### Supplied data ###

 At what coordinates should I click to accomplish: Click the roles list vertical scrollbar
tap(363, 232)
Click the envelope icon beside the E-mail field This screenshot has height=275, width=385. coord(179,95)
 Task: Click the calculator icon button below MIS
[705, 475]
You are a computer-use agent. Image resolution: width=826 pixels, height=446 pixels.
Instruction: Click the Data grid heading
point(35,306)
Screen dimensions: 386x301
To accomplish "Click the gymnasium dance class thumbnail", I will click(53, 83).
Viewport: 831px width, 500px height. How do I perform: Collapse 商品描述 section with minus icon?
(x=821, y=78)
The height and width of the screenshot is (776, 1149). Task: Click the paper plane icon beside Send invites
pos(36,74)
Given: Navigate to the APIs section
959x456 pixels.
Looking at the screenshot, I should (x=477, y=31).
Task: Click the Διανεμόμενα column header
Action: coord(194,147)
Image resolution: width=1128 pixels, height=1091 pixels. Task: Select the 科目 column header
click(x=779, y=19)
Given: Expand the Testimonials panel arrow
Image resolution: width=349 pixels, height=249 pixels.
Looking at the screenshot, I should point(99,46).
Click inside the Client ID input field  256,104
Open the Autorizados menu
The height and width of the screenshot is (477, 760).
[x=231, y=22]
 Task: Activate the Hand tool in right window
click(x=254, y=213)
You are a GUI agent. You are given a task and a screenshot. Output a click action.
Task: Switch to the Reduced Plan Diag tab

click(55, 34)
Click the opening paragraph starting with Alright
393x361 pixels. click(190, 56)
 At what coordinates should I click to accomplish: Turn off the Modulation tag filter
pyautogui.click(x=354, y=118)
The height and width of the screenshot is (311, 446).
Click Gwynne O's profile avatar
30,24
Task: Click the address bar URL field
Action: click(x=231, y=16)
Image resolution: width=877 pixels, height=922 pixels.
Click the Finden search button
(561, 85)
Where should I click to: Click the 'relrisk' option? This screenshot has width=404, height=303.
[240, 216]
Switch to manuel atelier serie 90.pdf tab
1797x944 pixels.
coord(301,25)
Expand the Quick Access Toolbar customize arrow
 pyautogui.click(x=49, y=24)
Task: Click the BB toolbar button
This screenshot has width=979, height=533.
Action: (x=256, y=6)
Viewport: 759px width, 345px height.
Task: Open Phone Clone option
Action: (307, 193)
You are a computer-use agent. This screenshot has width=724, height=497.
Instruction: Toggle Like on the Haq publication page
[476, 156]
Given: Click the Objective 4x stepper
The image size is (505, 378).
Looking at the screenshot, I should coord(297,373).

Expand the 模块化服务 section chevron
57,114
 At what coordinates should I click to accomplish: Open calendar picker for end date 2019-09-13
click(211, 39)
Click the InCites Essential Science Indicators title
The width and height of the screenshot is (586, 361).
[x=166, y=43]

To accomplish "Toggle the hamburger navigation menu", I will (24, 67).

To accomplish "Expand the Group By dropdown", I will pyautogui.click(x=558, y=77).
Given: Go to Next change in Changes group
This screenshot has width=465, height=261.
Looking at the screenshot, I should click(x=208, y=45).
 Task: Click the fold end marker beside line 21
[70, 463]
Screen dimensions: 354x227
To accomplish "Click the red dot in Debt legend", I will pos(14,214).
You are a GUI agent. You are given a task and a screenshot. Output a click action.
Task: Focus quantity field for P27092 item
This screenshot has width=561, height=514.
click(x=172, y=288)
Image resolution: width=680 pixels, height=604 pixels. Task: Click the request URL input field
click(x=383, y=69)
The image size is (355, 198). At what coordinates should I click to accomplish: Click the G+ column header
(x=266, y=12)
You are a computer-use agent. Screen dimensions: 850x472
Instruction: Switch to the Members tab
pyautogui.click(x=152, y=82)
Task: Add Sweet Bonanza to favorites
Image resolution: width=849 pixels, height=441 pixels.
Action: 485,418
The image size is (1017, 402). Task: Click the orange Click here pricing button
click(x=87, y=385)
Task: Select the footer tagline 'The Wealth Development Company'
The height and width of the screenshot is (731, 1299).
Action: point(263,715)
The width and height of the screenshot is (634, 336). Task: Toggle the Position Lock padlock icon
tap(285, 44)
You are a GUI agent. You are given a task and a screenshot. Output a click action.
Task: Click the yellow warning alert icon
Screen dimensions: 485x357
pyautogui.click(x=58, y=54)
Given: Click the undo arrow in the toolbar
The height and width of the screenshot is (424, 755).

###

● **What to work on**: If a line in the records above contains the word "computer", count it, then give the total and nothing else.

● **Answer to this task**: 3